## Prompt
Return the listing below word for word.
Content starts
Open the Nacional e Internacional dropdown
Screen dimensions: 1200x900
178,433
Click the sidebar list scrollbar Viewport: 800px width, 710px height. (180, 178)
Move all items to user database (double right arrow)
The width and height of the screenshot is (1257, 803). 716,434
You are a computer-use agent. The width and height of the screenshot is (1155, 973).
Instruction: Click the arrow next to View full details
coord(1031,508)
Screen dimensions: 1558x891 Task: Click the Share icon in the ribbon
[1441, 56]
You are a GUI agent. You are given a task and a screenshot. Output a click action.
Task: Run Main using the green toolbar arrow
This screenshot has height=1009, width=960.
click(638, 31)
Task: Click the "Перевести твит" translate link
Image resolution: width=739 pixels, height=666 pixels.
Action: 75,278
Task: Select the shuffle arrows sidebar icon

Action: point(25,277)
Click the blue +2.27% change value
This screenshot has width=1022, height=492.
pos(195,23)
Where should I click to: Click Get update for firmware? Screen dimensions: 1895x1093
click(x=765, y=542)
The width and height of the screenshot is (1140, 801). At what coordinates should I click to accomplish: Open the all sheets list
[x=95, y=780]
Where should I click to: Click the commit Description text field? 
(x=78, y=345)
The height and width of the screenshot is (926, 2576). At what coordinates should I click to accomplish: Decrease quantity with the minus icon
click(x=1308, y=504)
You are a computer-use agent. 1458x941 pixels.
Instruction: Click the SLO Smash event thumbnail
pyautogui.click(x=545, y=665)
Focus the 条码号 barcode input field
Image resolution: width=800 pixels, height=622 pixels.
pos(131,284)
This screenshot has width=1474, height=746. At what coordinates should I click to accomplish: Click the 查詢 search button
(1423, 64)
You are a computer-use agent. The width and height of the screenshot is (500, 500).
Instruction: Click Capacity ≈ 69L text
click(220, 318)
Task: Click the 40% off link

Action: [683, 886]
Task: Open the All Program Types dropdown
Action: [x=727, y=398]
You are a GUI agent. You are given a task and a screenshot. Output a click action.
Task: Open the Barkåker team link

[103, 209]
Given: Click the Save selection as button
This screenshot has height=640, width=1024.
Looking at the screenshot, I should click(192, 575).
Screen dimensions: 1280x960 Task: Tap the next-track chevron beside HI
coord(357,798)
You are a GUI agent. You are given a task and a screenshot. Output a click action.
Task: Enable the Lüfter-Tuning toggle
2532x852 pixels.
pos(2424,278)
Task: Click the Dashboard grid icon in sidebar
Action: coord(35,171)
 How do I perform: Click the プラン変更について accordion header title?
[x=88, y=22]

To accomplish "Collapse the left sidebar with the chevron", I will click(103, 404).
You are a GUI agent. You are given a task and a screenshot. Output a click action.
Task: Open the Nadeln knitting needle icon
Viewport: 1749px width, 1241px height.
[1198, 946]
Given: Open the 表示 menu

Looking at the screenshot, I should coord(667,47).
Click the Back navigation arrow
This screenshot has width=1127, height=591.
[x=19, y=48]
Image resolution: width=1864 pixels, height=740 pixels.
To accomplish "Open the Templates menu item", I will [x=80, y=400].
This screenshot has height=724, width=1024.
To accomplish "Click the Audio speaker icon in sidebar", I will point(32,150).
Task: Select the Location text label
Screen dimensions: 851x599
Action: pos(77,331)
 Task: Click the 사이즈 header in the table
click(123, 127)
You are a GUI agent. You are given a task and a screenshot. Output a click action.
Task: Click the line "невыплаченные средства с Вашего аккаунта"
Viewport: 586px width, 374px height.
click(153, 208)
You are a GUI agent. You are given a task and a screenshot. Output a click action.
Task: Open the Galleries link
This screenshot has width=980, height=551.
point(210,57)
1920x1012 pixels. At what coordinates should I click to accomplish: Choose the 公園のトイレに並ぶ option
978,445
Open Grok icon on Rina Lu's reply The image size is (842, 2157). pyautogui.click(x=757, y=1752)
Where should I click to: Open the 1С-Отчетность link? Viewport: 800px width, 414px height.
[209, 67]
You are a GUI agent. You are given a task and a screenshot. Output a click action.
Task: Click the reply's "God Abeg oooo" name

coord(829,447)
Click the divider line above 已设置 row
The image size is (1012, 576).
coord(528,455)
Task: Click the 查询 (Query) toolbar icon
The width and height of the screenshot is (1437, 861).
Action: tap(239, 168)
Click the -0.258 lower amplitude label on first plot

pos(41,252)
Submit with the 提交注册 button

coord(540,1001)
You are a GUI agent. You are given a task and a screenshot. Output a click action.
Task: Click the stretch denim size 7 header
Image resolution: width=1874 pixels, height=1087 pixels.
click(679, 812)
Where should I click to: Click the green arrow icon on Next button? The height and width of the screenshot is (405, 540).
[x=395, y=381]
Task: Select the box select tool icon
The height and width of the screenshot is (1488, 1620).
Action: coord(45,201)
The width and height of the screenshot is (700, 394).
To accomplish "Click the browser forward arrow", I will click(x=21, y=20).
Content ends
## Solution to this task
Open the Nacional e Internacional dropdown
Screen dimensions: 1200x900
178,433
Click the sidebar list scrollbar Viewport: 800px width, 710px height. (180, 178)
Move all items to user database (double right arrow)
The width and height of the screenshot is (1257, 803). 716,434
You are a computer-use agent. The width and height of the screenshot is (1155, 973).
Instruction: Click the arrow next to View full details
coord(1031,508)
Screen dimensions: 1558x891 Task: Click the Share icon in the ribbon
[1441, 56]
You are a GUI agent. You are given a task and a screenshot. Output a click action.
Task: Run Main using the green toolbar arrow
This screenshot has height=1009, width=960.
click(638, 31)
Task: Click the "Перевести твит" translate link
Image resolution: width=739 pixels, height=666 pixels.
Action: 75,278
Task: Select the shuffle arrows sidebar icon

Action: point(25,277)
Click the blue +2.27% change value
This screenshot has width=1022, height=492.
pos(195,23)
Where should I click to: Click Get update for firmware? Screen dimensions: 1895x1093
click(x=765, y=542)
The width and height of the screenshot is (1140, 801). At what coordinates should I click to accomplish: Open the all sheets list
[x=95, y=780]
Where should I click to: Click the commit Description text field? 
(x=78, y=345)
The height and width of the screenshot is (926, 2576). At what coordinates should I click to accomplish: Decrease quantity with the minus icon
click(x=1308, y=504)
You are a computer-use agent. 1458x941 pixels.
Instruction: Click the SLO Smash event thumbnail
pyautogui.click(x=545, y=665)
Focus the 条码号 barcode input field
Image resolution: width=800 pixels, height=622 pixels.
pos(131,284)
This screenshot has width=1474, height=746. At what coordinates should I click to accomplish: Click the 查詢 search button
(1423, 64)
You are a computer-use agent. The width and height of the screenshot is (500, 500).
Instruction: Click Capacity ≈ 69L text
click(220, 318)
Task: Click the 40% off link

Action: [683, 886]
Task: Open the All Program Types dropdown
Action: [x=727, y=398]
You are a GUI agent. You are given a task and a screenshot. Output a click action.
Task: Open the Barkåker team link

[103, 209]
Given: Click the Save selection as button
This screenshot has height=640, width=1024.
Looking at the screenshot, I should click(192, 575).
Screen dimensions: 1280x960 Task: Tap the next-track chevron beside HI
coord(357,798)
You are a GUI agent. You are given a task and a screenshot. Output a click action.
Task: Enable the Lüfter-Tuning toggle
2532x852 pixels.
pos(2424,278)
Task: Click the Dashboard grid icon in sidebar
Action: coord(35,171)
 How do I perform: Click the プラン変更について accordion header title?
[x=88, y=22]

To accomplish "Collapse the left sidebar with the chevron", I will click(103, 404).
You are a GUI agent. You are given a task and a screenshot. Output a click action.
Task: Open the Nadeln knitting needle icon
Viewport: 1749px width, 1241px height.
[1198, 946]
Given: Open the 表示 menu

Looking at the screenshot, I should coord(667,47).
Click the Back navigation arrow
This screenshot has width=1127, height=591.
[x=19, y=48]
Image resolution: width=1864 pixels, height=740 pixels.
To accomplish "Open the Templates menu item", I will [x=80, y=400].
This screenshot has height=724, width=1024.
To accomplish "Click the Audio speaker icon in sidebar", I will point(32,150).
Task: Select the Location text label
Screen dimensions: 851x599
Action: pos(77,331)
 Task: Click the 사이즈 header in the table
click(123, 127)
You are a GUI agent. You are given a task and a screenshot. Output a click action.
Task: Click the line "невыплаченные средства с Вашего аккаунта"
Viewport: 586px width, 374px height.
click(153, 208)
You are a GUI agent. You are given a task and a screenshot. Output a click action.
Task: Open the Galleries link
This screenshot has width=980, height=551.
point(210,57)
1920x1012 pixels. At what coordinates should I click to accomplish: Choose the 公園のトイレに並ぶ option
978,445
Open Grok icon on Rina Lu's reply The image size is (842, 2157). pyautogui.click(x=757, y=1752)
Where should I click to: Open the 1С-Отчетность link? Viewport: 800px width, 414px height.
[209, 67]
You are a GUI agent. You are given a task and a screenshot. Output a click action.
Task: Click the reply's "God Abeg oooo" name

coord(829,447)
Click the divider line above 已设置 row
The image size is (1012, 576).
coord(528,455)
Task: Click the 查询 (Query) toolbar icon
The width and height of the screenshot is (1437, 861).
Action: tap(239, 168)
Click the -0.258 lower amplitude label on first plot

pos(41,252)
Submit with the 提交注册 button

coord(540,1001)
You are a GUI agent. You are given a task and a screenshot. Output a click action.
Task: Click the stretch denim size 7 header
Image resolution: width=1874 pixels, height=1087 pixels.
click(679, 812)
Where should I click to: Click the green arrow icon on Next button? The height and width of the screenshot is (405, 540).
[x=395, y=381]
Task: Select the box select tool icon
The height and width of the screenshot is (1488, 1620).
Action: coord(45,201)
The width and height of the screenshot is (700, 394).
To accomplish "Click the browser forward arrow", I will click(x=21, y=20).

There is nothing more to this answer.